Segment Start: Information

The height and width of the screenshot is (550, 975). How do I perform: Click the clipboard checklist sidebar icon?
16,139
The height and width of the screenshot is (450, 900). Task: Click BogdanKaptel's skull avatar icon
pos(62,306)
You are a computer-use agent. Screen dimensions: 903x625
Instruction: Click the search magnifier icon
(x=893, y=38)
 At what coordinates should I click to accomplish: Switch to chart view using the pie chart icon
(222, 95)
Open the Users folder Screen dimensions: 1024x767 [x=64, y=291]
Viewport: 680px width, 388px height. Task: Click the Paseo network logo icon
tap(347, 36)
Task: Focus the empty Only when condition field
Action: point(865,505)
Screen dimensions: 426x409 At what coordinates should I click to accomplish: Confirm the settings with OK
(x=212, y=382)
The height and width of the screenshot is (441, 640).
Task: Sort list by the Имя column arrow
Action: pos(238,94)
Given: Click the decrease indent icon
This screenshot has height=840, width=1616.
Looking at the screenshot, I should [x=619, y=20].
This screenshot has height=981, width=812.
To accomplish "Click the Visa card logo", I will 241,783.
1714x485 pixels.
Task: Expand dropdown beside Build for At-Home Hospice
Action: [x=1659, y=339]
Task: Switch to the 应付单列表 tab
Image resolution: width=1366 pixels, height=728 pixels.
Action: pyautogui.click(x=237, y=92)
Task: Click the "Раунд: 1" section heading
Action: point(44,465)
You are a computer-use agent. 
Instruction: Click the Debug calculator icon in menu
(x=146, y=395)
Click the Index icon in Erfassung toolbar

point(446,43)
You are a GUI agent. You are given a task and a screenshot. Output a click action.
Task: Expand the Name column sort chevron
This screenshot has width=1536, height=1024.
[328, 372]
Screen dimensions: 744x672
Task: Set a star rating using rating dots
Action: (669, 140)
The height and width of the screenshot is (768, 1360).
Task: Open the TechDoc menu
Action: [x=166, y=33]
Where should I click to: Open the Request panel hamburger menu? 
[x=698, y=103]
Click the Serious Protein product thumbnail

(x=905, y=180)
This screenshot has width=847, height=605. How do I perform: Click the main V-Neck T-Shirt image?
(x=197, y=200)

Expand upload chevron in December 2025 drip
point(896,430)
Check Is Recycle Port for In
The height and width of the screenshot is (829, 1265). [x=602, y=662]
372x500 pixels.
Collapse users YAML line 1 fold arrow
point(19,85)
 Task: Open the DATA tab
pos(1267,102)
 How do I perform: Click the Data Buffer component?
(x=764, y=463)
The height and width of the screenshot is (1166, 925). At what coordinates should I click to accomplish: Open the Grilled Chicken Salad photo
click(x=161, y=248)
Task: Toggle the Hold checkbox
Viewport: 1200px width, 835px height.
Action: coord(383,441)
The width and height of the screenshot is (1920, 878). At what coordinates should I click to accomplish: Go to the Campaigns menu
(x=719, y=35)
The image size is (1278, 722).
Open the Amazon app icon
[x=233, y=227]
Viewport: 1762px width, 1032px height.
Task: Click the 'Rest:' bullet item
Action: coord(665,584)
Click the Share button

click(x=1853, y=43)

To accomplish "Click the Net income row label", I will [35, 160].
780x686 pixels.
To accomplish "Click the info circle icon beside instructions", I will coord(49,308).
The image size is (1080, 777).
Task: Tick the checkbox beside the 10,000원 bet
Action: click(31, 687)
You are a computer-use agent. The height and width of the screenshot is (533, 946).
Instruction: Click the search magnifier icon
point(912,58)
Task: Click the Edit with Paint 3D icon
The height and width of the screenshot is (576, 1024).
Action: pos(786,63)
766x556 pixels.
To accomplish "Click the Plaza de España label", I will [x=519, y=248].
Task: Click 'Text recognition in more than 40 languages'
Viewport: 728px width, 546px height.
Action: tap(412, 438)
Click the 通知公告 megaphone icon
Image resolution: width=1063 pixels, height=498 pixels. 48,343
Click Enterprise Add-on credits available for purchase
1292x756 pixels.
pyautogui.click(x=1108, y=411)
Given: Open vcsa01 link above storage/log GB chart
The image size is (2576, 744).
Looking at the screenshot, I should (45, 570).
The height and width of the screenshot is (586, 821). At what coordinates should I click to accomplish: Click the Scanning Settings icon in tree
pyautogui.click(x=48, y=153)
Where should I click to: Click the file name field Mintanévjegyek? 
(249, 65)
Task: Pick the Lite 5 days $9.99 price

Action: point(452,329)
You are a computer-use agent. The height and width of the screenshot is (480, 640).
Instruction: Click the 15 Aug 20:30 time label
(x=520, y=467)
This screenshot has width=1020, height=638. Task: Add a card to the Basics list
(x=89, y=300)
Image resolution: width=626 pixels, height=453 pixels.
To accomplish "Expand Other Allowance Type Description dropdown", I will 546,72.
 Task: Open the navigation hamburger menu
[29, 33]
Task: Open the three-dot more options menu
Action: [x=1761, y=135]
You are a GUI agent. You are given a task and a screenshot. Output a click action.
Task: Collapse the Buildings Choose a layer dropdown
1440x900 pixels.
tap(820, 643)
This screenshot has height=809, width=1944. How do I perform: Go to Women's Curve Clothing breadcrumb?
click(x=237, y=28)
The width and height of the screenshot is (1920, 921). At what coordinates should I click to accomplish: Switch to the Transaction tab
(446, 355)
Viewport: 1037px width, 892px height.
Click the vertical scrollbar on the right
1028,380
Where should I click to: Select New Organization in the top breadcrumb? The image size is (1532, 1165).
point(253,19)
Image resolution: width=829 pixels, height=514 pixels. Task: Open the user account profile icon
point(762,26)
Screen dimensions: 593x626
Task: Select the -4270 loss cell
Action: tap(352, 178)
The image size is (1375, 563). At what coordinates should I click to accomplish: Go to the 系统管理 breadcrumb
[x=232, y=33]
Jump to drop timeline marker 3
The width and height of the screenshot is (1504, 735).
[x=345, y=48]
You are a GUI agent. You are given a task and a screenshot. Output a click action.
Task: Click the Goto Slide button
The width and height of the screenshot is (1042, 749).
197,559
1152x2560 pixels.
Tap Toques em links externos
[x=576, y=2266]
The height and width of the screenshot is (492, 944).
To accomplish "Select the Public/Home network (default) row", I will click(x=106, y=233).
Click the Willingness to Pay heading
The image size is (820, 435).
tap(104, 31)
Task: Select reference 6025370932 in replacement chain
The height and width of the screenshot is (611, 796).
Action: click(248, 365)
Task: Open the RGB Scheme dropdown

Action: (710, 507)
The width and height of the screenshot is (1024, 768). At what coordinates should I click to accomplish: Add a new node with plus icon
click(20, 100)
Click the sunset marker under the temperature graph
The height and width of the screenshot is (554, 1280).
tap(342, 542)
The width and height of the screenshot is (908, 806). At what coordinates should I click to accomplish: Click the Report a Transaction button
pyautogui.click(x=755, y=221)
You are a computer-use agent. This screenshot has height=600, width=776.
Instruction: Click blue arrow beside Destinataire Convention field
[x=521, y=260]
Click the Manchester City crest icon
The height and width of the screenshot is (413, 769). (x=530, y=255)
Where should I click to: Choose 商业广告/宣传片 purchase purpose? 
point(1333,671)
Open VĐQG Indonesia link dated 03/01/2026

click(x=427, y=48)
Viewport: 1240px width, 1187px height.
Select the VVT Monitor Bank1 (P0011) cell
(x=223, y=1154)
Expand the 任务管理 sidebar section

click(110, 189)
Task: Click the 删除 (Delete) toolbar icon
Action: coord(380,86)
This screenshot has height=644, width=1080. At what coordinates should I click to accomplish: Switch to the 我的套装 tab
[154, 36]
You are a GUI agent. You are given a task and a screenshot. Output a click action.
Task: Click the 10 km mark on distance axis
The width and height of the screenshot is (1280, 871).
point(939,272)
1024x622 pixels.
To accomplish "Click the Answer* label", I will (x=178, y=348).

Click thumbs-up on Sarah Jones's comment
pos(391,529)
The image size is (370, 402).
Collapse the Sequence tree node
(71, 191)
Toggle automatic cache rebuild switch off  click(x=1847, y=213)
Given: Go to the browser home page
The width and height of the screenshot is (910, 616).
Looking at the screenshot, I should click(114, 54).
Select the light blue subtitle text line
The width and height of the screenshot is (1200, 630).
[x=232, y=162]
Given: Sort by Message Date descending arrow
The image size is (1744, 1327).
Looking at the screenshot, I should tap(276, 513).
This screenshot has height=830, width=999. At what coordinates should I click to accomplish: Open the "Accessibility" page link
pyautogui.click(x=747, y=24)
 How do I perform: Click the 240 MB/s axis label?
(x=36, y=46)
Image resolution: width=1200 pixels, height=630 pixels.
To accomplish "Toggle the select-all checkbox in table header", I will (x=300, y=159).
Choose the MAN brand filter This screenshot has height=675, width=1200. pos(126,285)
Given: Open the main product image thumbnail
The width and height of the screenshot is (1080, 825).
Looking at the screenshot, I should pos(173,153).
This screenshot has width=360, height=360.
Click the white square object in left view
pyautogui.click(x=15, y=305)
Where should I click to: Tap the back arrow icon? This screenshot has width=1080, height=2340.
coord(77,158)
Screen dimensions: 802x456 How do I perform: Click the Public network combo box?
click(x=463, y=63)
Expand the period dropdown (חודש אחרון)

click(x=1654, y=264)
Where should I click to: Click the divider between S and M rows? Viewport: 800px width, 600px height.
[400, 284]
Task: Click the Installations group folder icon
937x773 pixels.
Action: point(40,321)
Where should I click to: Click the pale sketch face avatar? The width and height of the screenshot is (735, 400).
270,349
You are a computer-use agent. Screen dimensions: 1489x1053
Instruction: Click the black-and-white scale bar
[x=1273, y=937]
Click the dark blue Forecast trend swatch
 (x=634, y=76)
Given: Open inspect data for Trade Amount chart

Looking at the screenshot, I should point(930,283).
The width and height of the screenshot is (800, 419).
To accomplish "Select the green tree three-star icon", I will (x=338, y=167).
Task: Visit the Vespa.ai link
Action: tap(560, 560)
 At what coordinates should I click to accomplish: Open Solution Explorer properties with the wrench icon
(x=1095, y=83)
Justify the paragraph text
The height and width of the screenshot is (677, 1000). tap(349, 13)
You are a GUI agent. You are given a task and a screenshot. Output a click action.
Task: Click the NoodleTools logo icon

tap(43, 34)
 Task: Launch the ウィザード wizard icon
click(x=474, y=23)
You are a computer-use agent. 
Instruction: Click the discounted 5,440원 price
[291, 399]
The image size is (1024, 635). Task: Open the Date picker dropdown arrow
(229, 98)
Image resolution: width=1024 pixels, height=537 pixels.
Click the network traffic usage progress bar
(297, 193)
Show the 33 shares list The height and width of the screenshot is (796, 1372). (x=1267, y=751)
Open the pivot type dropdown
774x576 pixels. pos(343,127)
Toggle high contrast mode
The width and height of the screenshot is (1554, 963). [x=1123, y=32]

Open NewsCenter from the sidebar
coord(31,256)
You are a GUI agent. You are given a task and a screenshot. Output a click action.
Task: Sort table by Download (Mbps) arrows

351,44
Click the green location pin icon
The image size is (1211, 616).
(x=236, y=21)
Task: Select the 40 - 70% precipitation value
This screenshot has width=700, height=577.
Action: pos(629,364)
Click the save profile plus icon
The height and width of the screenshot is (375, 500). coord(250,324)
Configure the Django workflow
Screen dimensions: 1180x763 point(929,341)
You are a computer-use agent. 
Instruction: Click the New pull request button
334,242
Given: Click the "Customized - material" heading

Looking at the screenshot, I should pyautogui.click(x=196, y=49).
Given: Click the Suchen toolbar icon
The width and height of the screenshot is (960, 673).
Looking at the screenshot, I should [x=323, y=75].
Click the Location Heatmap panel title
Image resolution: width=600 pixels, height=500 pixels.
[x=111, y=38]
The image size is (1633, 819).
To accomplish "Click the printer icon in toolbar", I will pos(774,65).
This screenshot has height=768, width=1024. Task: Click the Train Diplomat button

Segment End: Information

Every line above from the line with "The image size is (370, 402)." to the line with "Image resolution: width=1200" is wanted, ends included; write them out exactly and add no other line.

The image size is (370, 402).
Collapse the Sequence tree node
(71, 191)
Toggle automatic cache rebuild switch off  click(x=1847, y=213)
Given: Go to the browser home page
The width and height of the screenshot is (910, 616).
Looking at the screenshot, I should click(114, 54).
Select the light blue subtitle text line
The width and height of the screenshot is (1200, 630).
[x=232, y=162]
Given: Sort by Message Date descending arrow
The image size is (1744, 1327).
Looking at the screenshot, I should tap(276, 513).
This screenshot has height=830, width=999. At what coordinates should I click to accomplish: Open the "Accessibility" page link
pyautogui.click(x=747, y=24)
 How do I perform: Click the 240 MB/s axis label?
(x=36, y=46)
Image resolution: width=1200 pixels, height=630 pixels.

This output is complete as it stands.